**Activity**:
Every line in the data below from the one containing "Click the 撤销 undo toolbar icon" down to the one containing "Click the green", both included, must be retyped exactly; no other line is to appear.
**** Information given
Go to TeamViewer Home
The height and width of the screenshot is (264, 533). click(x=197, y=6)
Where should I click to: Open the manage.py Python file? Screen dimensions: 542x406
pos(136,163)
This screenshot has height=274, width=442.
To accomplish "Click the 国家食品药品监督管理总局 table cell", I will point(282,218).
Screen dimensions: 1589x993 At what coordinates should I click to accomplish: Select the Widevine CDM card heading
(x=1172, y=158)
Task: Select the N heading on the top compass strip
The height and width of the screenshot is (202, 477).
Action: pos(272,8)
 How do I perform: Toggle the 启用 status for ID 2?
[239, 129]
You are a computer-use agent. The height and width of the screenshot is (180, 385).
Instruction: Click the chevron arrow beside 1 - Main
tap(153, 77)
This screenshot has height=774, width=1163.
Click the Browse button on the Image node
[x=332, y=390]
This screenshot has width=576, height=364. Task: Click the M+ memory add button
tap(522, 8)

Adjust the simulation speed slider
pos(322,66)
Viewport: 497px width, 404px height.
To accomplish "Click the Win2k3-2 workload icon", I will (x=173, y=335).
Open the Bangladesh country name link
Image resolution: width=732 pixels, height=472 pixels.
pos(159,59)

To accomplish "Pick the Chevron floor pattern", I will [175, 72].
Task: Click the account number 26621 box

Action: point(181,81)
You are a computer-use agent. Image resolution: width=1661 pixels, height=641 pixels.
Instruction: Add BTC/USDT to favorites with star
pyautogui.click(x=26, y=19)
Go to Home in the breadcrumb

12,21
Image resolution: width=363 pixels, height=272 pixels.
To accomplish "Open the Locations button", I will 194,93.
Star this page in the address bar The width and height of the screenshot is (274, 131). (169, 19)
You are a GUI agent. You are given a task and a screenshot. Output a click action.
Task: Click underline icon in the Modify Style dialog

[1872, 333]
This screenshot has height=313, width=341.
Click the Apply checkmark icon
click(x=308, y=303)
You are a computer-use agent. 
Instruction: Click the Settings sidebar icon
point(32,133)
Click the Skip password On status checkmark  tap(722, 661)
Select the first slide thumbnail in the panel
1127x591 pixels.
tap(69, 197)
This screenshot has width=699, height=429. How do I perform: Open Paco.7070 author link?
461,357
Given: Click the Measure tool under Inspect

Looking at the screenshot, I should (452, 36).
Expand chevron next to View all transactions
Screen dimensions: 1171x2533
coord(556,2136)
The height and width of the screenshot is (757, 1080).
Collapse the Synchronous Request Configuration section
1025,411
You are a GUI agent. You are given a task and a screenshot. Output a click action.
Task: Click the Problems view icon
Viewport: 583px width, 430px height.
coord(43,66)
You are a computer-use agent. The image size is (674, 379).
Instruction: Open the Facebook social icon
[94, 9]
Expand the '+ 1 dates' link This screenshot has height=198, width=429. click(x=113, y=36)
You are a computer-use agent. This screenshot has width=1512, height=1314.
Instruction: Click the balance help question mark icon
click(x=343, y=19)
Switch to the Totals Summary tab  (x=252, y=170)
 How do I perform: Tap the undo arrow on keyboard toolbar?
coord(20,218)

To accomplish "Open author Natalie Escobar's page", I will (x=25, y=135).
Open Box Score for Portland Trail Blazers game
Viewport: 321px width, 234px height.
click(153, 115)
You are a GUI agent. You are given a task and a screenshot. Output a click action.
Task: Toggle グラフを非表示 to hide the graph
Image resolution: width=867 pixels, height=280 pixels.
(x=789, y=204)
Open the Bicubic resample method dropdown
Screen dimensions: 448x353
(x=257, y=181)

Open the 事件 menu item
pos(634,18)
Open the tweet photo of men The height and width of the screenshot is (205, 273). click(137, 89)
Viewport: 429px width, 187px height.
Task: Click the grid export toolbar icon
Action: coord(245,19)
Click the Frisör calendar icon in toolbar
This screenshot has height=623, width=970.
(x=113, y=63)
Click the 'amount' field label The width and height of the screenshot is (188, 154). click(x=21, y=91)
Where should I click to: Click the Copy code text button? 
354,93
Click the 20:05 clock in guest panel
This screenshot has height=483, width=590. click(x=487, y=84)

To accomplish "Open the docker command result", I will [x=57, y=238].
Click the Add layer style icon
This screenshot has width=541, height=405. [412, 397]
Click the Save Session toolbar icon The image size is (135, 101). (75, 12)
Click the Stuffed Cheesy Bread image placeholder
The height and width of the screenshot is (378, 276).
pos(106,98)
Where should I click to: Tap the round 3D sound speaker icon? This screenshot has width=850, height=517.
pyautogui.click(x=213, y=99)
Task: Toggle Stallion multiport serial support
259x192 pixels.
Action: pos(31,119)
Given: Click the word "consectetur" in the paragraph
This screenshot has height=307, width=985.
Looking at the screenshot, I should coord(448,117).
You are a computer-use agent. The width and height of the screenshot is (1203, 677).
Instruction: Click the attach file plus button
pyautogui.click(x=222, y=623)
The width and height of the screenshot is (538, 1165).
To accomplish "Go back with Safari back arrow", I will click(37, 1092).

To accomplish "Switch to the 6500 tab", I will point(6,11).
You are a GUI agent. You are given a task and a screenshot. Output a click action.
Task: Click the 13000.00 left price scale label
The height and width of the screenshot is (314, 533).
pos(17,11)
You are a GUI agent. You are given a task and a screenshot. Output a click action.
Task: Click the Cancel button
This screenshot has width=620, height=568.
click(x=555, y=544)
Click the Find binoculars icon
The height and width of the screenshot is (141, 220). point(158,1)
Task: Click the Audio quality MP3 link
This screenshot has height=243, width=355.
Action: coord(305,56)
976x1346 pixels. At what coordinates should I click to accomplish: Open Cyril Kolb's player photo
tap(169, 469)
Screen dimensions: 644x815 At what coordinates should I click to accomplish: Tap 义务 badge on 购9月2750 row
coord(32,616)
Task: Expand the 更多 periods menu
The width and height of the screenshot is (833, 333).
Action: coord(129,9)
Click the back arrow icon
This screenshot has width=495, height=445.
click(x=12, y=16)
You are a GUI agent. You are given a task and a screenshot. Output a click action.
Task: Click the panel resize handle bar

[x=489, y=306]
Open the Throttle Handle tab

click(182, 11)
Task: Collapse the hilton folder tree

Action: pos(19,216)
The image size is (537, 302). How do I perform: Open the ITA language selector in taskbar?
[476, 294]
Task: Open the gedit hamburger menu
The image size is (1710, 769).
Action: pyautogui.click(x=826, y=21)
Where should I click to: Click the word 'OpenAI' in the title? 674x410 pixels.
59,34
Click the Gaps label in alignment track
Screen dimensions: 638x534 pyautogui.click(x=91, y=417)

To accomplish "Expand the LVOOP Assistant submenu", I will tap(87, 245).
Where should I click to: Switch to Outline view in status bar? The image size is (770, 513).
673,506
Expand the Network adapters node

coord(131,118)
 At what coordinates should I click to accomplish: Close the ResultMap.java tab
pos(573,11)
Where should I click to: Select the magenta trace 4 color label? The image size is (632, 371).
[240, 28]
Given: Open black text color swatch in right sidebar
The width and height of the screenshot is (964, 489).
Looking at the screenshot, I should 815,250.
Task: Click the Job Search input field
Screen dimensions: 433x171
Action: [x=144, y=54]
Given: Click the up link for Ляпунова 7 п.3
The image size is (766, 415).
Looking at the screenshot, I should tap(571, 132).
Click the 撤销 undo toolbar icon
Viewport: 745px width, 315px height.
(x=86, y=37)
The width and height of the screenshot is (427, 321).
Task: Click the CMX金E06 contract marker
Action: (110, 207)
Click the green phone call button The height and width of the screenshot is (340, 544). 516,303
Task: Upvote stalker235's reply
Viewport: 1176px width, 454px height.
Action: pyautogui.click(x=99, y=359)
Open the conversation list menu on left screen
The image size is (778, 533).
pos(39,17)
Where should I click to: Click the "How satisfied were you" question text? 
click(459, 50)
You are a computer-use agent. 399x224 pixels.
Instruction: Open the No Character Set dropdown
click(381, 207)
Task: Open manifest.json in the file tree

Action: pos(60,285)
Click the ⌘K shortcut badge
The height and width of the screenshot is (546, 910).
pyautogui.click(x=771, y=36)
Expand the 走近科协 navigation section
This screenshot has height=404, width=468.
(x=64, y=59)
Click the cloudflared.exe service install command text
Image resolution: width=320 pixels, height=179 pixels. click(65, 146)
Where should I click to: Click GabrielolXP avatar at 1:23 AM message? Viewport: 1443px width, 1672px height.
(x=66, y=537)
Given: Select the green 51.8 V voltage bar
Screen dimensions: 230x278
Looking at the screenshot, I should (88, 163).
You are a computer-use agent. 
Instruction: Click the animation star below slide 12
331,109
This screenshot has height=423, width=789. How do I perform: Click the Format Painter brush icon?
********
**Expected answer**:
Click the 撤销 undo toolbar icon
Viewport: 745px width, 315px height.
(x=86, y=37)
The width and height of the screenshot is (427, 321).
Task: Click the CMX金E06 contract marker
Action: (110, 207)
Click the green phone call button The height and width of the screenshot is (340, 544). 516,303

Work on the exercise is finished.